Here's what I get for $43 per month (36 month term):
300 anytime minutes
Unlimited evenings and weekends from 6pm
6GB data
100 out texts and unlimited incoming text North America
caller ID, voicemail, conference call etc.
Cost includes system access and 911

Just ordered the 16G iPhone 4 on-line from the corp dealer for Telus. What a pleasure... no running around to Rogers stores.

The best thing is that I just phoned Rogers to cancel my account (term just came to an end). That felt ever better 

I am done with Rogers with the way they handled the ordering of iPhone 4. I've been with Rogers for 7 yrs and had a good plan due to retention pricing so I really wanted to stay with Rogers but it was like they were making it hard for me to stay with them. 

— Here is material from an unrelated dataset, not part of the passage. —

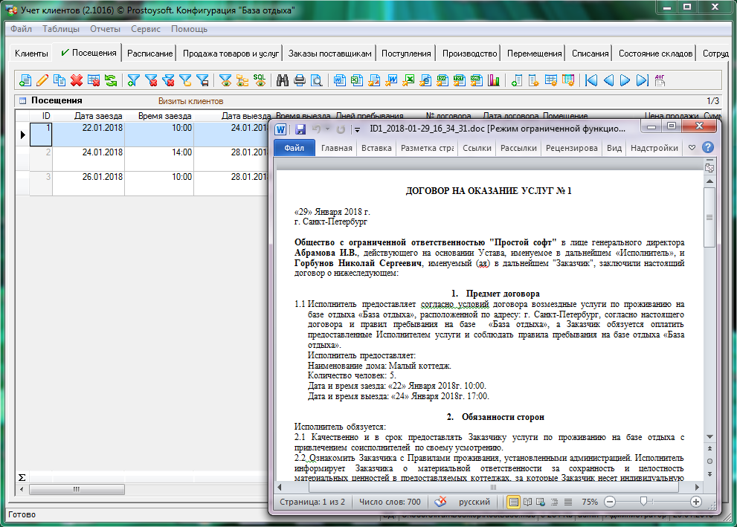Click the Word zoom slider handle
This screenshot has height=527, width=737.
tap(643, 502)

All I wanted was to order the phone and wait. All the other providers allow you to call or go on-line to order and then wait. The audacity to tell customers to call the Rogers store (or Futureshop / Best Buy) and look for stock. Dang - most stores are so busy with the same calls they don't answer the phone; if you walk in and ask if they have ip4 stock they give you "that" look. Bye bye Rogers. tptptptp

Hello Telus.


----------



## sheamus (May 20, 2010)

That is a crazy good price. Does your employer pay for part of the plan? I am on their iPhone 60 plan which gives me the same stuff, but that is $60 , then I gave to shell out $15 for unlimited text messaging and call display. And I though I was doing good compared to other networks.


----------



## Julianq101 (Aug 24, 2010)

sheamus said:


> That is a crazy good price. Does your employer pay for part of the plan? I am on their iPhone 60 plan which gives me the same stuff, but that is $60 , then I gave to shell out $15 for unlimited text messaging and call display. And I though I was doing good compared to other networks.


Agreed it's an insane price. When I saw it advertised on our company intranet I thought it was too good to be true.

From what I understand, my employer doesn't pay in toward the plan as a direct subsidy but Telus does supply the company (I work for one of the big banks) with corporate bank paid phones (e.g. blackberry). Telus makes good business from the bank overall, so I am assuming Telus offers our staff some killer prices on non corporate phones as a customer relationship strategy. I'm not complaining.

I'm glad Rogers was so slow in supply otherwise I would have gone through Rogers and I would have been paying around $60 as well.


----------



## Joker Eh (Jan 22, 2008)

Lets see when you get the phone.


----------



## Benito (Nov 17, 2007)

Great deal, you have to love those corporate plans, I wish I had access to one.


----------



## Julianq101 (Aug 24, 2010)

They are shipping the phone on September 20th and porting of my Rogers number over by September 23rd.
So still some waiting to do but at least I know it's coming and I can get on with my miserable life :lmao: I just hated calling 10 different Rogers stores every morning to ask if they have any stock.


----------



## broad (Jun 2, 2009)

> I am done with Rogers with the way they handled the ordering of iPhone 4


i dont understand this mentality. dont you think rogers wanted to handle the launch better? they simply cannot get enough phones. demand exceeds supply exponentially. think about it for a sec...less people getting phones=less people re-signing contracts=less money for rogers. 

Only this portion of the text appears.